▸ **TASK INSTRUCTIONS**:
Nothing should differ between your answer and the records below.

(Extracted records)
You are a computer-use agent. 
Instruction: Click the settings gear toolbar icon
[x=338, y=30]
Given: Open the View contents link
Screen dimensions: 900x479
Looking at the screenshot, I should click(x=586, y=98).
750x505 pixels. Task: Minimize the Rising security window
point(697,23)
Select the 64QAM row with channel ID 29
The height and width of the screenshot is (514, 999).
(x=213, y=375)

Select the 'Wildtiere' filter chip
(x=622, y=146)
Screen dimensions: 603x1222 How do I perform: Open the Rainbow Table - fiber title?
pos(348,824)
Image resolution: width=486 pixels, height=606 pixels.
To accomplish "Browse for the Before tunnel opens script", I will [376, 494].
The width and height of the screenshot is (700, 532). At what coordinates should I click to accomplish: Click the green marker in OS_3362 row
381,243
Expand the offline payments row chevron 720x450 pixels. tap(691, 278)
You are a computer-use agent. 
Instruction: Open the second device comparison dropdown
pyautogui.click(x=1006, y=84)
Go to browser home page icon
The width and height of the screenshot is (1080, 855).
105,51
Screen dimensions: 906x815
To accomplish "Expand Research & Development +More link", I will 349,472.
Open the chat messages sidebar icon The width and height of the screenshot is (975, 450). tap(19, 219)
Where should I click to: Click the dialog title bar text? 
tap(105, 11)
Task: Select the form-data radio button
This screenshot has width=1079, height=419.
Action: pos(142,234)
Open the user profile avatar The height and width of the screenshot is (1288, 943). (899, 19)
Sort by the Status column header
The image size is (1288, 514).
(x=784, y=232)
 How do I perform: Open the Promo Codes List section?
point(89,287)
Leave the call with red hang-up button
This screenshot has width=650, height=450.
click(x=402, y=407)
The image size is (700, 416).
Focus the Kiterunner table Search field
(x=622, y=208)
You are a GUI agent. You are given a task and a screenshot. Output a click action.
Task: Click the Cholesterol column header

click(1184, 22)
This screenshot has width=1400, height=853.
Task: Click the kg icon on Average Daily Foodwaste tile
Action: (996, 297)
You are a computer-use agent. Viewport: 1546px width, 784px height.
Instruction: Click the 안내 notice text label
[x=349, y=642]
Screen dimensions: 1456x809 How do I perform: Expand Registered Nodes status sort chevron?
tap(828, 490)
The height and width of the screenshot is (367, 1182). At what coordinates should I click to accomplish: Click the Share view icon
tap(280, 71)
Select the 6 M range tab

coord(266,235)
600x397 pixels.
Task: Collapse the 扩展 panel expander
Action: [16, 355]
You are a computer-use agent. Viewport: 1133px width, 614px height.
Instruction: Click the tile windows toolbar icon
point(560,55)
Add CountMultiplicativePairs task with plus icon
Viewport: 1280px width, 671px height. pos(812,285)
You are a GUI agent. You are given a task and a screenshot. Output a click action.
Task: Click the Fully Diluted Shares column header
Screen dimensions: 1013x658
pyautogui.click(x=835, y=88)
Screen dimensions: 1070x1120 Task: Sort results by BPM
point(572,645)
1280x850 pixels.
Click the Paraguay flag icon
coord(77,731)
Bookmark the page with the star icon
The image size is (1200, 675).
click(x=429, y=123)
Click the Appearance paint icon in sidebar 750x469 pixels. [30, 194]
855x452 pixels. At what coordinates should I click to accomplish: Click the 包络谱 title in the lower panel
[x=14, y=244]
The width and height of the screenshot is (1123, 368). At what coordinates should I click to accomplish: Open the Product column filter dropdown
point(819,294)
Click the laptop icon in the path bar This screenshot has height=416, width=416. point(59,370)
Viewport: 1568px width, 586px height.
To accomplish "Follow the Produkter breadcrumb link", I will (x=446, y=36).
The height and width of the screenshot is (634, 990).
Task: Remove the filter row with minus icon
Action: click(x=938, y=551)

▸ **RESPONSE TO THE EXERCISE**:
You are a computer-use agent. 
Instruction: Click the settings gear toolbar icon
[x=338, y=30]
Given: Open the View contents link
Screen dimensions: 900x479
Looking at the screenshot, I should click(x=586, y=98).
750x505 pixels. Task: Minimize the Rising security window
point(697,23)
Select the 64QAM row with channel ID 29
The height and width of the screenshot is (514, 999).
(x=213, y=375)

Select the 'Wildtiere' filter chip
(x=622, y=146)
Screen dimensions: 603x1222 How do I perform: Open the Rainbow Table - fiber title?
pos(348,824)
Image resolution: width=486 pixels, height=606 pixels.
To accomplish "Browse for the Before tunnel opens script", I will [376, 494].
The width and height of the screenshot is (700, 532). At what coordinates should I click to accomplish: Click the green marker in OS_3362 row
381,243
Expand the offline payments row chevron 720x450 pixels. tap(691, 278)
You are a computer-use agent. 
Instruction: Open the second device comparison dropdown
pyautogui.click(x=1006, y=84)
Go to browser home page icon
The width and height of the screenshot is (1080, 855).
105,51
Screen dimensions: 906x815
To accomplish "Expand Research & Development +More link", I will 349,472.
Open the chat messages sidebar icon The width and height of the screenshot is (975, 450). tap(19, 219)
Where should I click to: Click the dialog title bar text? 
tap(105, 11)
Task: Select the form-data radio button
This screenshot has width=1079, height=419.
Action: pos(142,234)
Open the user profile avatar The height and width of the screenshot is (1288, 943). (899, 19)
Sort by the Status column header
The image size is (1288, 514).
(x=784, y=232)
 How do I perform: Open the Promo Codes List section?
point(89,287)
Leave the call with red hang-up button
This screenshot has width=650, height=450.
click(x=402, y=407)
The image size is (700, 416).
Focus the Kiterunner table Search field
(x=622, y=208)
You are a GUI agent. You are given a task and a screenshot. Output a click action.
Task: Click the Cholesterol column header

click(1184, 22)
This screenshot has width=1400, height=853.
Task: Click the kg icon on Average Daily Foodwaste tile
Action: (996, 297)
You are a computer-use agent. Viewport: 1546px width, 784px height.
Instruction: Click the 안내 notice text label
[x=349, y=642]
Screen dimensions: 1456x809 How do I perform: Expand Registered Nodes status sort chevron?
tap(828, 490)
The height and width of the screenshot is (367, 1182). At what coordinates should I click to accomplish: Click the Share view icon
tap(280, 71)
Select the 6 M range tab

coord(266,235)
600x397 pixels.
Task: Collapse the 扩展 panel expander
Action: [16, 355]
You are a computer-use agent. Viewport: 1133px width, 614px height.
Instruction: Click the tile windows toolbar icon
point(560,55)
Add CountMultiplicativePairs task with plus icon
Viewport: 1280px width, 671px height. pos(812,285)
You are a GUI agent. You are given a task and a screenshot. Output a click action.
Task: Click the Fully Diluted Shares column header
Screen dimensions: 1013x658
pyautogui.click(x=835, y=88)
Screen dimensions: 1070x1120 Task: Sort results by BPM
point(572,645)
1280x850 pixels.
Click the Paraguay flag icon
coord(77,731)
Bookmark the page with the star icon
The image size is (1200, 675).
click(x=429, y=123)
Click the Appearance paint icon in sidebar 750x469 pixels. [30, 194]
855x452 pixels. At what coordinates should I click to accomplish: Click the 包络谱 title in the lower panel
[x=14, y=244]
The width and height of the screenshot is (1123, 368). At what coordinates should I click to accomplish: Open the Product column filter dropdown
point(819,294)
Click the laptop icon in the path bar This screenshot has height=416, width=416. point(59,370)
Viewport: 1568px width, 586px height.
To accomplish "Follow the Produkter breadcrumb link", I will (x=446, y=36).
The height and width of the screenshot is (634, 990).
Task: Remove the filter row with minus icon
Action: click(x=938, y=551)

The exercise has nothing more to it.